» SET PROBLEM: Reproduce the records starting with the line that contains "You are a GUI" and going on through the line that contains "pyautogui.click(x=318, y=509)", with "screenshot" swapped for "screen capture" and everything else left as is.

» THE DATA:

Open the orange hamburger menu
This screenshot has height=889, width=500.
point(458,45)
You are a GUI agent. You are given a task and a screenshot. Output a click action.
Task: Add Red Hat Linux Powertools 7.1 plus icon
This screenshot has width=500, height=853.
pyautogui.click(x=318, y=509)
* * *
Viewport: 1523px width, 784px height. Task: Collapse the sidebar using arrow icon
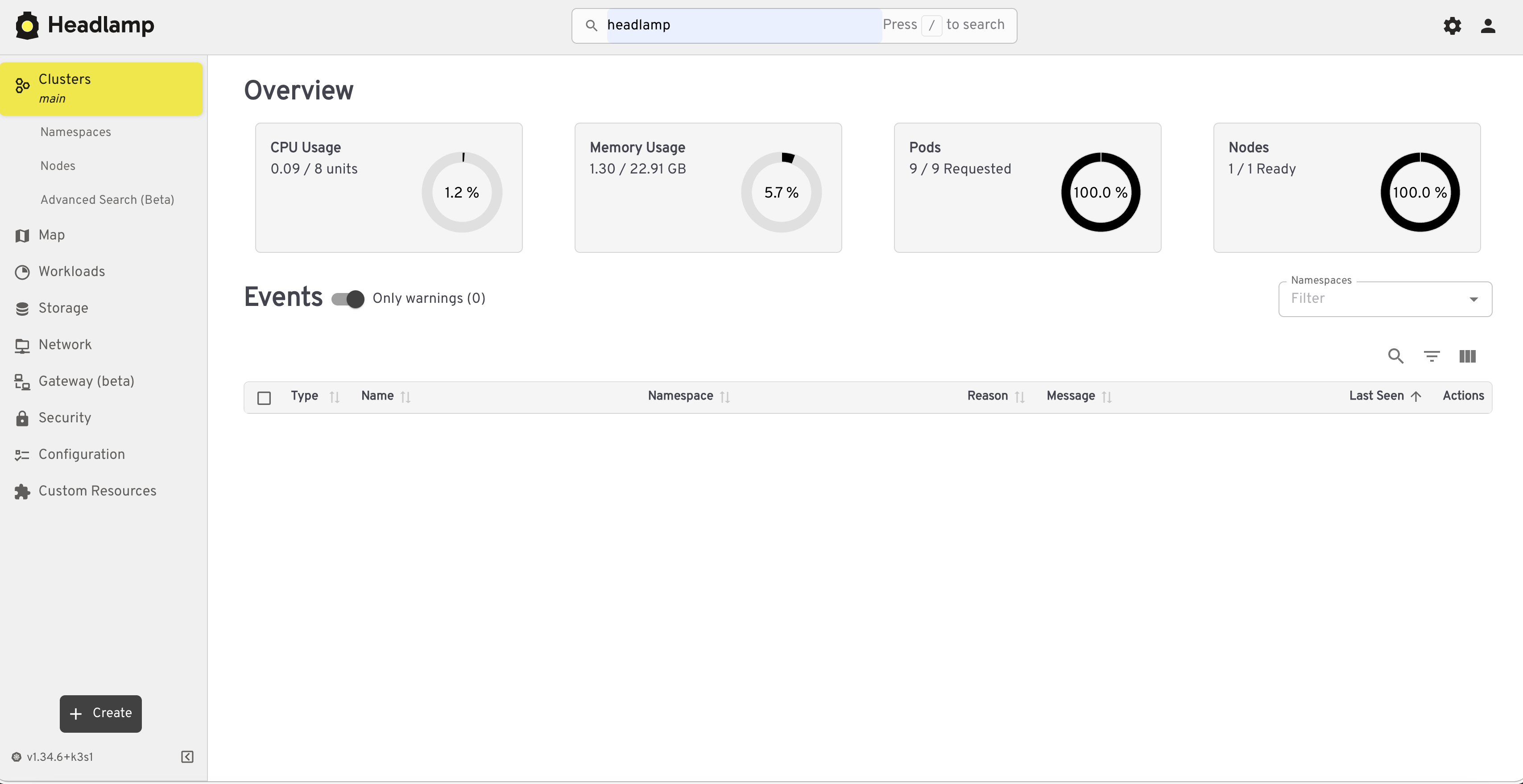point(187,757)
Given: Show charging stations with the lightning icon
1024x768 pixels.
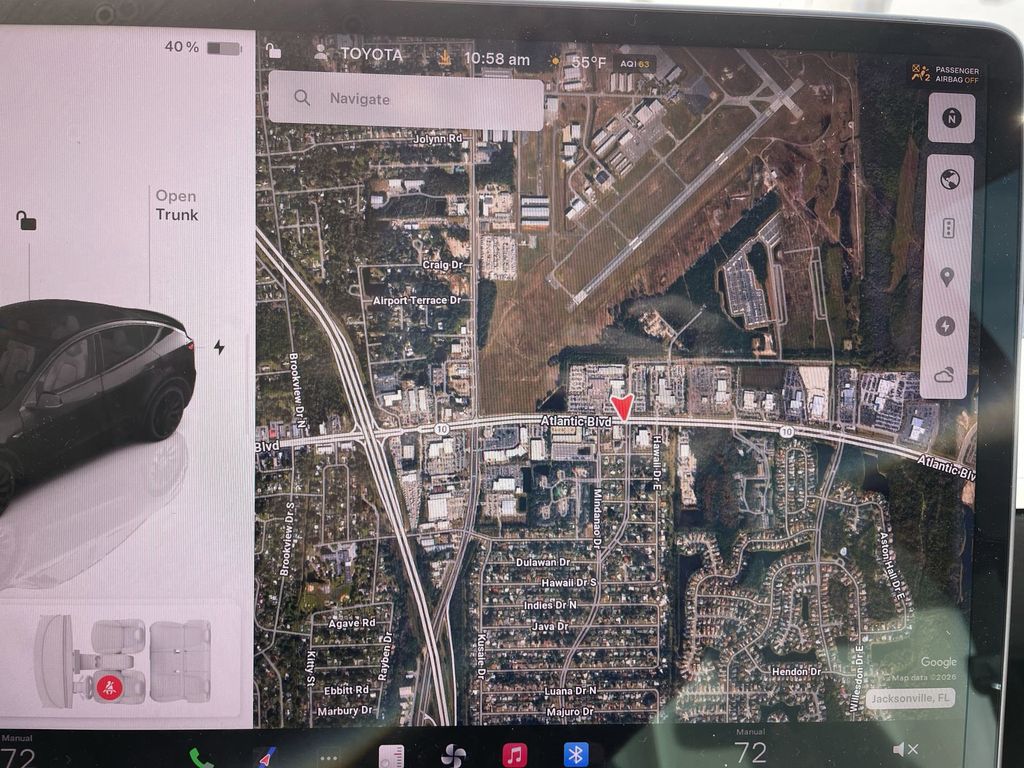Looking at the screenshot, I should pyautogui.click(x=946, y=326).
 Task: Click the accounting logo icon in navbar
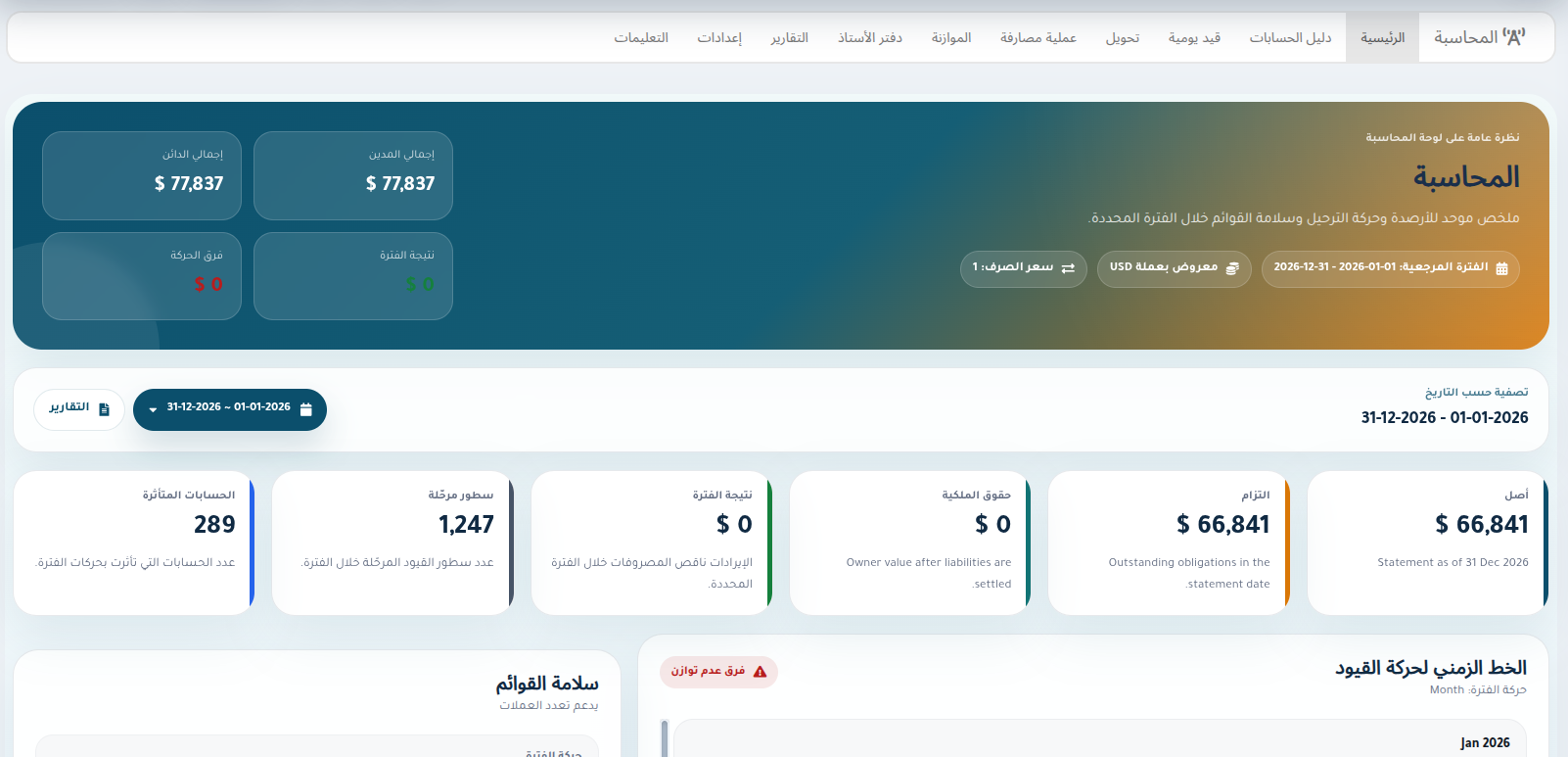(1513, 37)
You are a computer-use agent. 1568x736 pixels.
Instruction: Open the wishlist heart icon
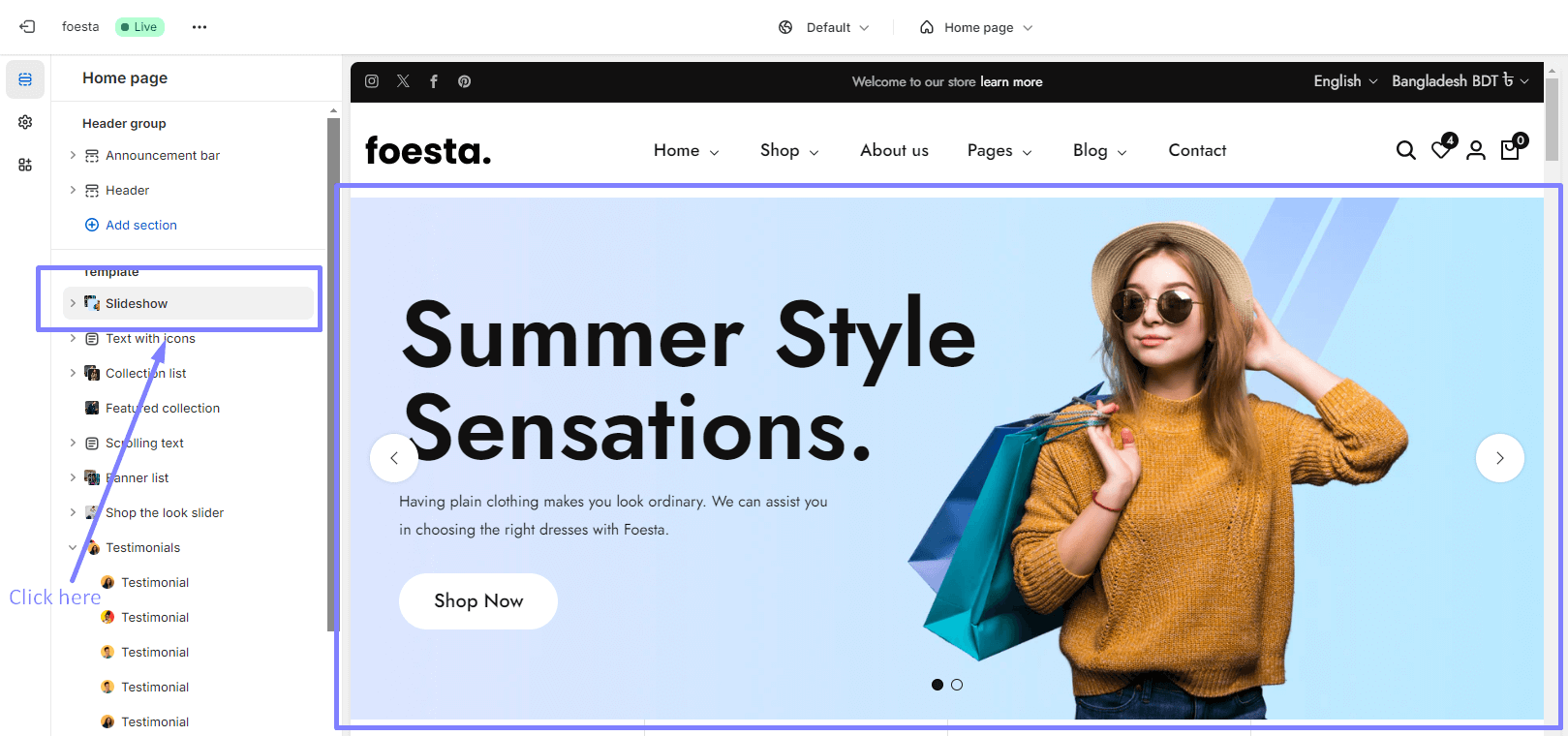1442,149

» WORKED ANSWER:
You are a GUI agent. You are given a task and a screen capture. Output a click action.
Task: Add Red Hat Linux Powertools 7.1 plus icon
This screen capture has width=500, height=853.
pyautogui.click(x=318, y=509)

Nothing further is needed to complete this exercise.